#### Your goal:
An exact copy of the entries below is the expected answer.

%%

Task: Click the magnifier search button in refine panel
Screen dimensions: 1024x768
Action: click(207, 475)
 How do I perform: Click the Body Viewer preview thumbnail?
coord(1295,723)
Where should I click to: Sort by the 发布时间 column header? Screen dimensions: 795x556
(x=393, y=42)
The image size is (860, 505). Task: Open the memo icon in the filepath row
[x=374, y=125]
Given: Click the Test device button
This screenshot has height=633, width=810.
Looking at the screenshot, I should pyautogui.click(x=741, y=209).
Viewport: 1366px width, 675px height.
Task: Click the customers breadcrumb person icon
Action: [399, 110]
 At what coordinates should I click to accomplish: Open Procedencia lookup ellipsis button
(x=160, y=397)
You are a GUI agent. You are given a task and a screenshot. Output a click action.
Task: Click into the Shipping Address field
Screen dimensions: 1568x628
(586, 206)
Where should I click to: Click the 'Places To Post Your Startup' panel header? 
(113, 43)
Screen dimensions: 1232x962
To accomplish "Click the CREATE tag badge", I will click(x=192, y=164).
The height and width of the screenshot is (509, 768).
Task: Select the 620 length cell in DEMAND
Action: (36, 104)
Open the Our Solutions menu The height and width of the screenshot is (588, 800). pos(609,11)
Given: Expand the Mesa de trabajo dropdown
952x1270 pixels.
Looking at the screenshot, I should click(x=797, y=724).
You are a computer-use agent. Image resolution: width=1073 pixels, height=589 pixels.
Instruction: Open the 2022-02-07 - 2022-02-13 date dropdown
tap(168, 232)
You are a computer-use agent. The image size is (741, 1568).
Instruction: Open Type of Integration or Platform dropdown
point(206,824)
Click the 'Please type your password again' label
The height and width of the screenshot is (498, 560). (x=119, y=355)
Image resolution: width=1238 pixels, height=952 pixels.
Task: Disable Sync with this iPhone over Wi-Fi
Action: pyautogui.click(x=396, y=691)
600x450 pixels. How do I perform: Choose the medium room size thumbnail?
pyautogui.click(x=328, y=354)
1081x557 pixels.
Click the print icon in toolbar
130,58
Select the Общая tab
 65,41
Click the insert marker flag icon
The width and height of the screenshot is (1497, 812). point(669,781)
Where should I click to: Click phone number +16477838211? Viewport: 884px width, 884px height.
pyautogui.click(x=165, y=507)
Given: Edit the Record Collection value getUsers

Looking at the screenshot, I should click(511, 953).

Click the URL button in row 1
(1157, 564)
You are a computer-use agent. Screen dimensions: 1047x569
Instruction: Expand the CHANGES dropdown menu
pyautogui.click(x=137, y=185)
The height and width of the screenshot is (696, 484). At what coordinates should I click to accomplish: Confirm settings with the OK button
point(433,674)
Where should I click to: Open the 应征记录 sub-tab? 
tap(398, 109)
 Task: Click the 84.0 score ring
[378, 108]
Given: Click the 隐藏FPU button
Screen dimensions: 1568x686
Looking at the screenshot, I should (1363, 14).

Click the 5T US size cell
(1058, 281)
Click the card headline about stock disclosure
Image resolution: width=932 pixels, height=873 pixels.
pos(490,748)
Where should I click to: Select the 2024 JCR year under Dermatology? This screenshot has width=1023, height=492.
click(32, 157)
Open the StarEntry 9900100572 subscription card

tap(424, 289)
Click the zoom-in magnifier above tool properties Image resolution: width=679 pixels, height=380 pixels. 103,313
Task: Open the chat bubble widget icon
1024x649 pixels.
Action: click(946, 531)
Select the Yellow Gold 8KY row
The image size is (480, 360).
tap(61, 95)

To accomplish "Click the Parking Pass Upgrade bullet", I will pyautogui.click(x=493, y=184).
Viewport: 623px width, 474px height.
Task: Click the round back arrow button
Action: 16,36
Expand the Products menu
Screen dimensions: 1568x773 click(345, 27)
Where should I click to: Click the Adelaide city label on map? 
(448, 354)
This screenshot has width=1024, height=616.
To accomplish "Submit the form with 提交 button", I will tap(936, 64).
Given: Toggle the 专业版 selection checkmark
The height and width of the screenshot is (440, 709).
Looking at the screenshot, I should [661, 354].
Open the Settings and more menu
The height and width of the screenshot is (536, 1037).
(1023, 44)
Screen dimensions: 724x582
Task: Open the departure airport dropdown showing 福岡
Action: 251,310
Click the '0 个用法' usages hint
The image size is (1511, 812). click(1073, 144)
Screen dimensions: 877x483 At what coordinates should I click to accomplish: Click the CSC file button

%%

#### Answer for the task:
Task: Click the magnifier search button in refine panel
Screen dimensions: 1024x768
Action: click(207, 475)
 How do I perform: Click the Body Viewer preview thumbnail?
coord(1295,723)
Where should I click to: Sort by the 发布时间 column header? Screen dimensions: 795x556
(x=393, y=42)
The image size is (860, 505). Task: Open the memo icon in the filepath row
[x=374, y=125]
Given: Click the Test device button
This screenshot has height=633, width=810.
Looking at the screenshot, I should pyautogui.click(x=741, y=209).
Viewport: 1366px width, 675px height.
Task: Click the customers breadcrumb person icon
Action: [399, 110]
 At what coordinates should I click to accomplish: Open Procedencia lookup ellipsis button
(x=160, y=397)
You are a GUI agent. You are given a task and a screenshot. Output a click action.
Task: Click into the Shipping Address field
Screen dimensions: 1568x628
(586, 206)
Where should I click to: Click the 'Places To Post Your Startup' panel header? 
(113, 43)
Screen dimensions: 1232x962
To accomplish "Click the CREATE tag badge", I will click(x=192, y=164).
The height and width of the screenshot is (509, 768).
Task: Select the 620 length cell in DEMAND
Action: (36, 104)
Open the Our Solutions menu The height and width of the screenshot is (588, 800). pos(609,11)
Given: Expand the Mesa de trabajo dropdown
952x1270 pixels.
Looking at the screenshot, I should click(x=797, y=724).
You are a computer-use agent. Image resolution: width=1073 pixels, height=589 pixels.
Instruction: Open the 2022-02-07 - 2022-02-13 date dropdown
tap(168, 232)
You are a computer-use agent. The image size is (741, 1568).
Instruction: Open Type of Integration or Platform dropdown
point(206,824)
Click the 'Please type your password again' label
The height and width of the screenshot is (498, 560). (x=119, y=355)
Image resolution: width=1238 pixels, height=952 pixels.
Task: Disable Sync with this iPhone over Wi-Fi
Action: pyautogui.click(x=396, y=691)
600x450 pixels. How do I perform: Choose the medium room size thumbnail?
pyautogui.click(x=328, y=354)
1081x557 pixels.
Click the print icon in toolbar
130,58
Select the Общая tab
 65,41
Click the insert marker flag icon
The width and height of the screenshot is (1497, 812). point(669,781)
Where should I click to: Click phone number +16477838211? Viewport: 884px width, 884px height.
pyautogui.click(x=165, y=507)
Given: Edit the Record Collection value getUsers

Looking at the screenshot, I should click(511, 953).

Click the URL button in row 1
(1157, 564)
You are a computer-use agent. Screen dimensions: 1047x569
Instruction: Expand the CHANGES dropdown menu
pyautogui.click(x=137, y=185)
The height and width of the screenshot is (696, 484). At what coordinates should I click to accomplish: Confirm settings with the OK button
point(433,674)
Where should I click to: Open the 应征记录 sub-tab? 
tap(398, 109)
 Task: Click the 84.0 score ring
[378, 108]
Given: Click the 隐藏FPU button
Screen dimensions: 1568x686
Looking at the screenshot, I should (1363, 14).

Click the 5T US size cell
(1058, 281)
Click the card headline about stock disclosure
Image resolution: width=932 pixels, height=873 pixels.
pos(490,748)
Where should I click to: Select the 2024 JCR year under Dermatology? This screenshot has width=1023, height=492.
click(32, 157)
Open the StarEntry 9900100572 subscription card

tap(424, 289)
Click the zoom-in magnifier above tool properties Image resolution: width=679 pixels, height=380 pixels. 103,313
Task: Open the chat bubble widget icon
1024x649 pixels.
Action: click(946, 531)
Select the Yellow Gold 8KY row
The image size is (480, 360).
tap(61, 95)

To accomplish "Click the Parking Pass Upgrade bullet", I will pyautogui.click(x=493, y=184).
Viewport: 623px width, 474px height.
Task: Click the round back arrow button
Action: 16,36
Expand the Products menu
Screen dimensions: 1568x773 click(345, 27)
Where should I click to: Click the Adelaide city label on map? 
(448, 354)
This screenshot has width=1024, height=616.
To accomplish "Submit the form with 提交 button", I will tap(936, 64).
Given: Toggle the 专业版 selection checkmark
The height and width of the screenshot is (440, 709).
Looking at the screenshot, I should [661, 354].
Open the Settings and more menu
The height and width of the screenshot is (536, 1037).
(1023, 44)
Screen dimensions: 724x582
Task: Open the departure airport dropdown showing 福岡
Action: 251,310
Click the '0 个用法' usages hint
The image size is (1511, 812). click(1073, 144)
Screen dimensions: 877x483 At what coordinates should I click to accomplish: Click the CSC file button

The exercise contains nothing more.